The other night we were playing charades at a party
-- an actual grown-up party for grown-ups! Jane came with us and slept in a back room, and incidentally, we have reached the stage where I am not at all sure that she is still welcome at any given event just because she was welcome there a few months ago, as she becomes less and less a portable baby and more and more a mobile yet distinctly non-adult person, though the hosts for this party were nice enough to mention explicitly that we should bring her and her sleeping tent, and I wonder just how much longer I can keep going with this aside and indeed with this sentence; I was thinking the answer was "surely not much longer now," but since I introduced that semi-colon to the proceedings, the possibilities have expanded considerably, although in any case, I've already made my point, which is that it is tricky to figure out when and how to navigate the transition from having identified the set of Events Where a Baby Is Welcome to identifying the much smaller set of Events Where a Toddler Is Welcome --
and Steve drew the word "buffalo."
He later explained that he was aiming for the scene in Dances With Wolves where Kevin Costner learns the word "tatanka," i.e. "buffalo."

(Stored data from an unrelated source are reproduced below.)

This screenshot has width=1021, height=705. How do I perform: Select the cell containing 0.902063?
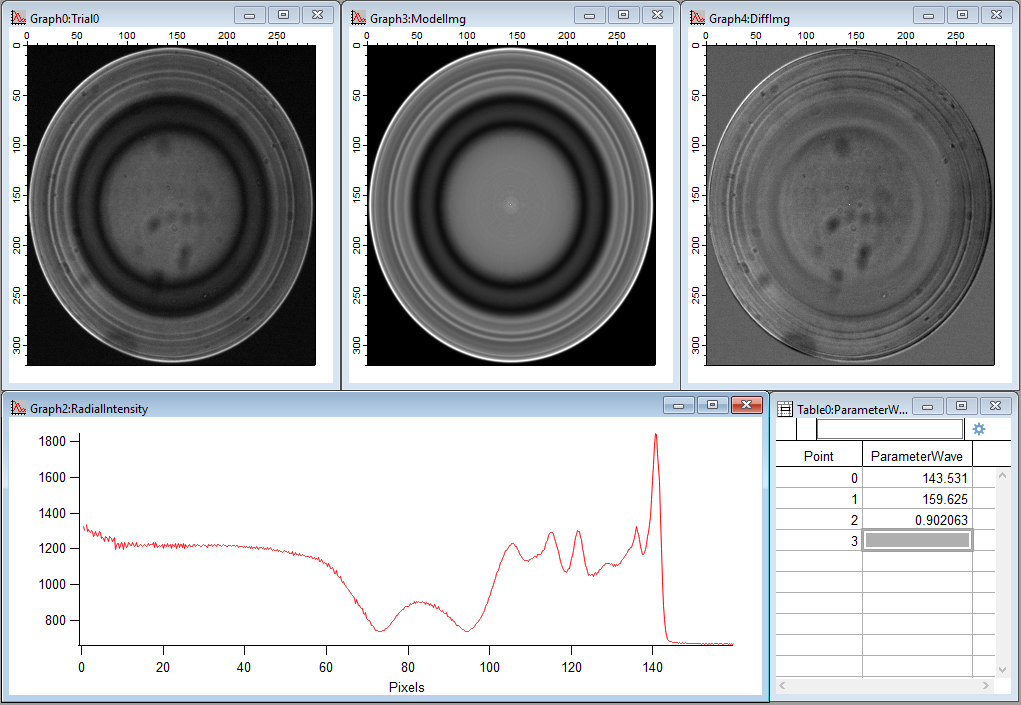(x=917, y=519)
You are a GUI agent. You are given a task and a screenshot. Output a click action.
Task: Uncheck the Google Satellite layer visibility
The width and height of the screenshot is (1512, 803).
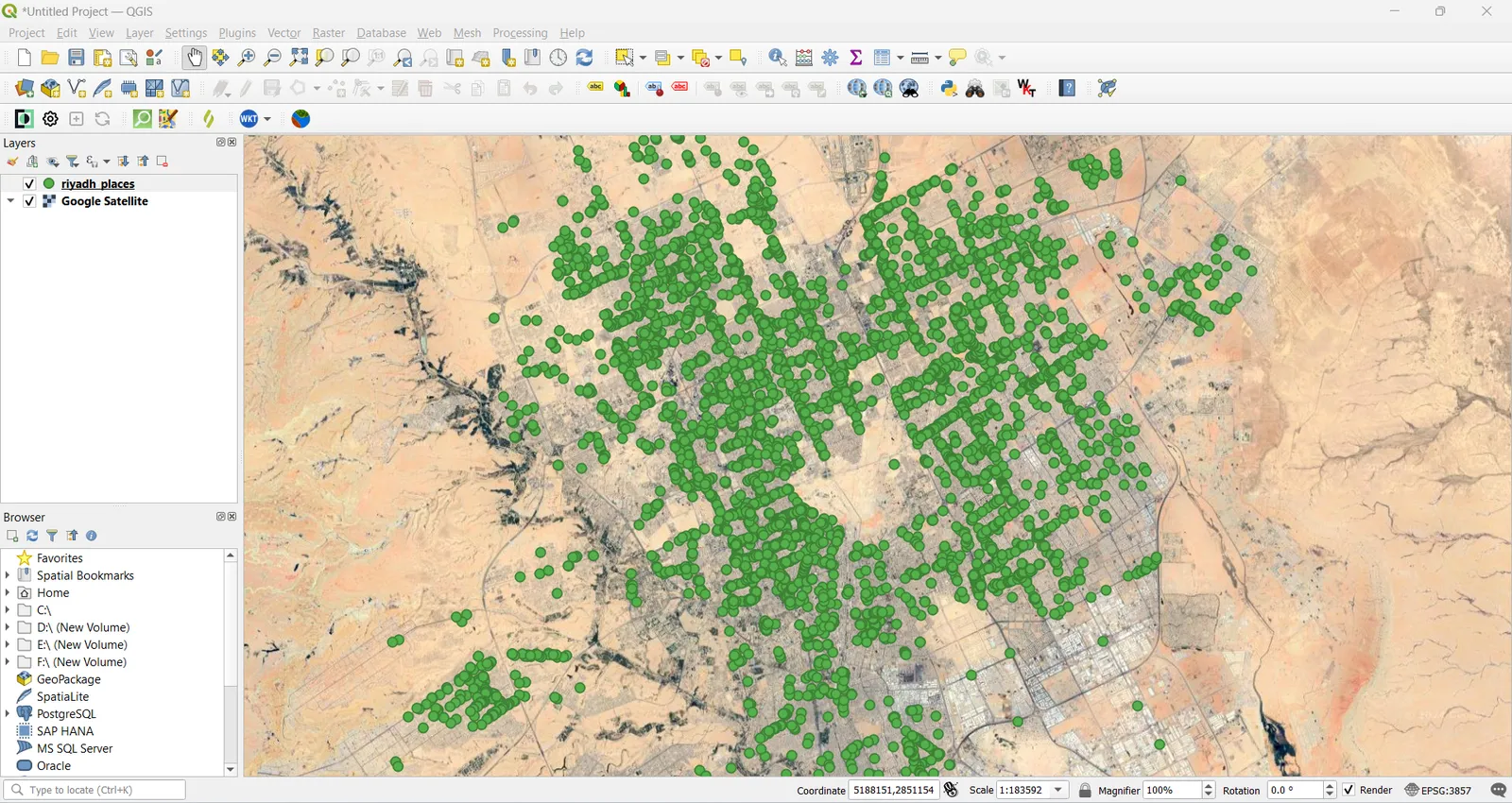pyautogui.click(x=29, y=201)
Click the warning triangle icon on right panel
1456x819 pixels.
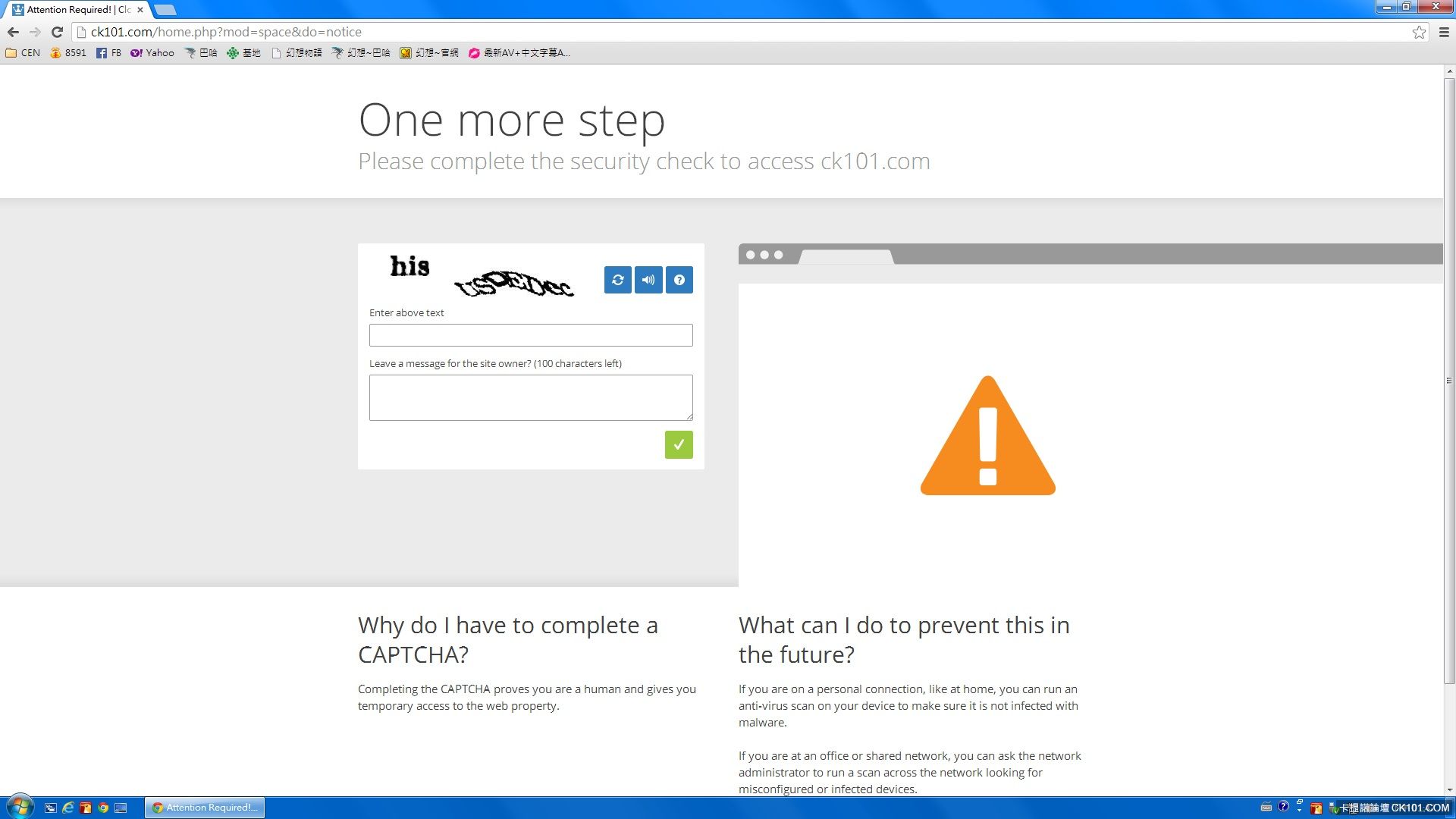(988, 434)
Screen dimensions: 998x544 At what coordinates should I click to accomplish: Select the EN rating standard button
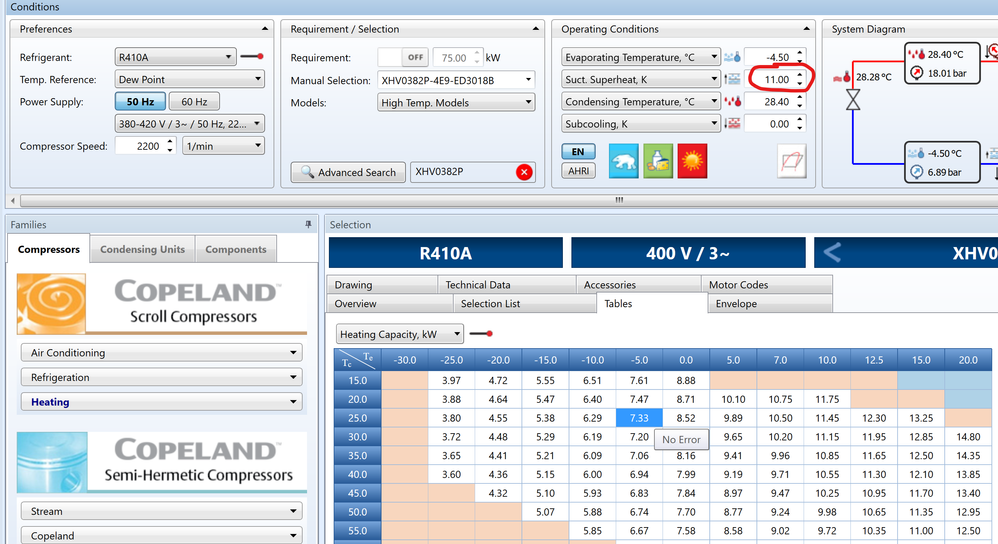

So he pawed at the ground for a bit, and pranced around with two fingers representing his buffalo horns, indeed just like in the movie. It worked for the Sioux! But not for us. "Antlers?" "Horns?" "Deer?"
He pulled at his hair and indicated, rolling it up, that it was curly. "Ram?" S. guessed. Then he gave us a little more context. He indicated that he was on a train, shooting a rifle. Then he had horns and fell down dead. "Hunter? Matador?" Again. Horns! Curly hair! Man with rifle shooting! Falling down dead! Horns! Hair! Dead!
"Jew!" I shouted, because I am always appropriate.
We had to stop the game for several minutes while everyone collected themselves. And that is why I don't have to worry about whether Jane is getting too old to bring to festive events, after all, because no one will invite me to one ever again.